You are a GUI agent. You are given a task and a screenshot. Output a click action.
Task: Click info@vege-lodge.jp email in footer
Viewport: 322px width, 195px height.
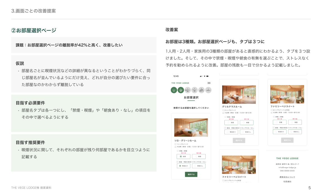pyautogui.click(x=287, y=167)
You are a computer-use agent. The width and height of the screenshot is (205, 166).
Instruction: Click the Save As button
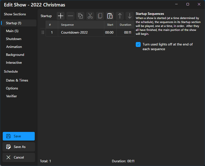pos(19,147)
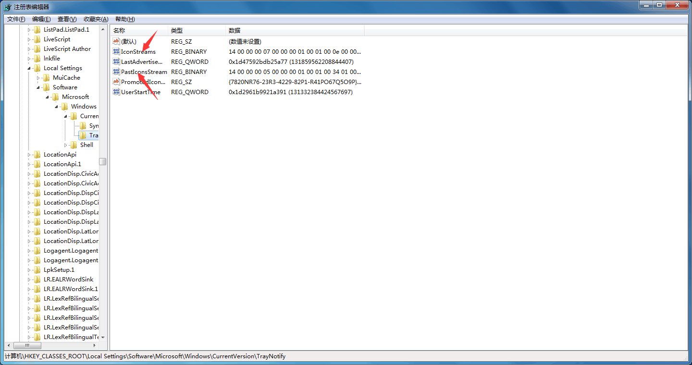The image size is (692, 365).
Task: Open the 帮助(H) menu
Action: pos(125,19)
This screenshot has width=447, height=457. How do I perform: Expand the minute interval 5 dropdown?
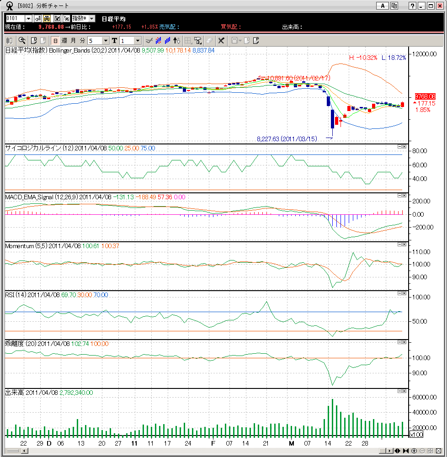(x=106, y=40)
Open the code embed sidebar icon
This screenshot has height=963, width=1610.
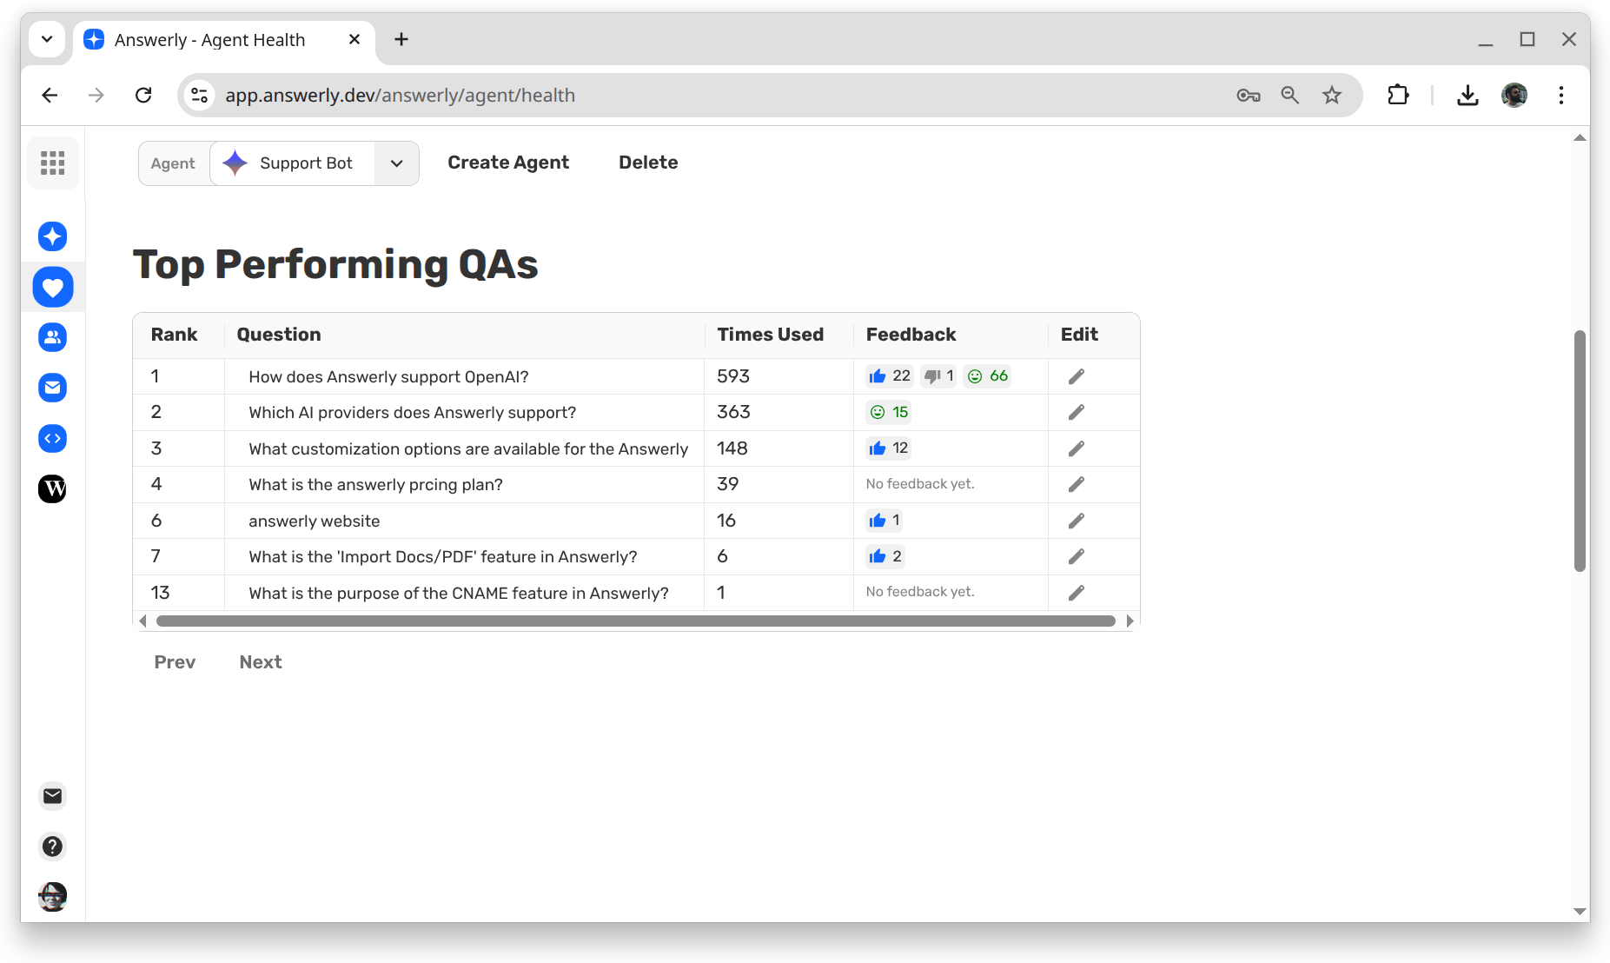pyautogui.click(x=52, y=438)
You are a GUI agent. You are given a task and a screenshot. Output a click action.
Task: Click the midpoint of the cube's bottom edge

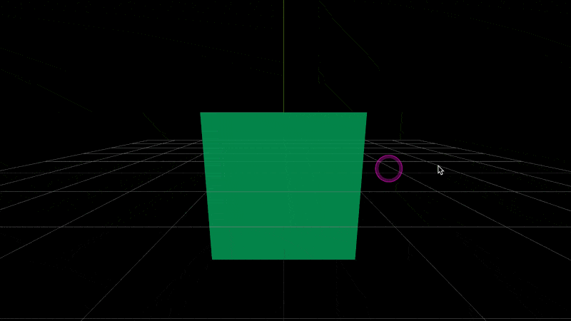pos(283,259)
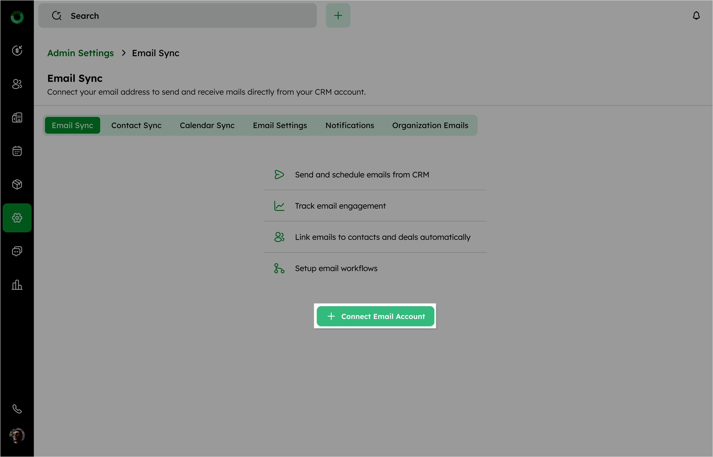Go back to Admin Settings breadcrumb
The height and width of the screenshot is (457, 713).
(80, 53)
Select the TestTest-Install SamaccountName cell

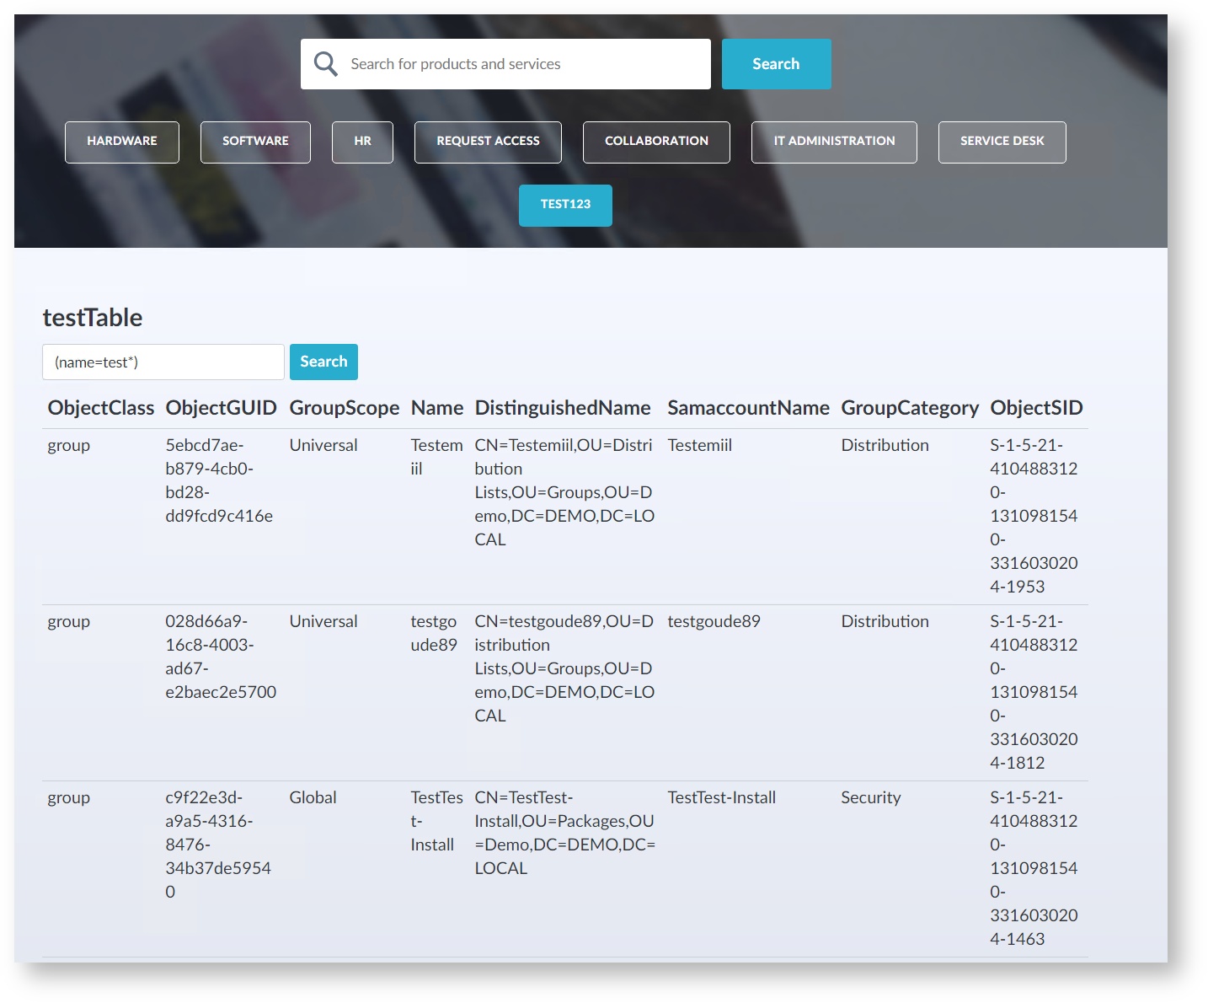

=====

* **To be done**:
Reproduce all of the records above line for line, leaving out the pictures.

* **Full response**:
You are a GUI agent. You are given a task and a screenshot. Output a click action.
Task: Click info@vege-lodge.jp email in footer
Viewport: 322px width, 195px height.
pyautogui.click(x=287, y=167)
You are a computer-use agent. The width and height of the screenshot is (205, 166).
Instruction: Click the Save As button
pos(19,147)
The image size is (692, 365).
Task: Open the 帮助(H) menu
Action: pos(125,19)
This screenshot has width=447, height=457. How do I perform: Expand the minute interval 5 dropdown?
(x=106, y=40)
Open the code embed sidebar icon
This screenshot has height=963, width=1610.
pyautogui.click(x=52, y=438)
You are a GUI agent. You are given a task and a screenshot. Output a click action.
Task: Click the midpoint of the cube's bottom edge

pos(283,259)
Go back to Admin Settings breadcrumb
The height and width of the screenshot is (457, 713).
(80, 53)
Select the TestTest-Install SamaccountName cell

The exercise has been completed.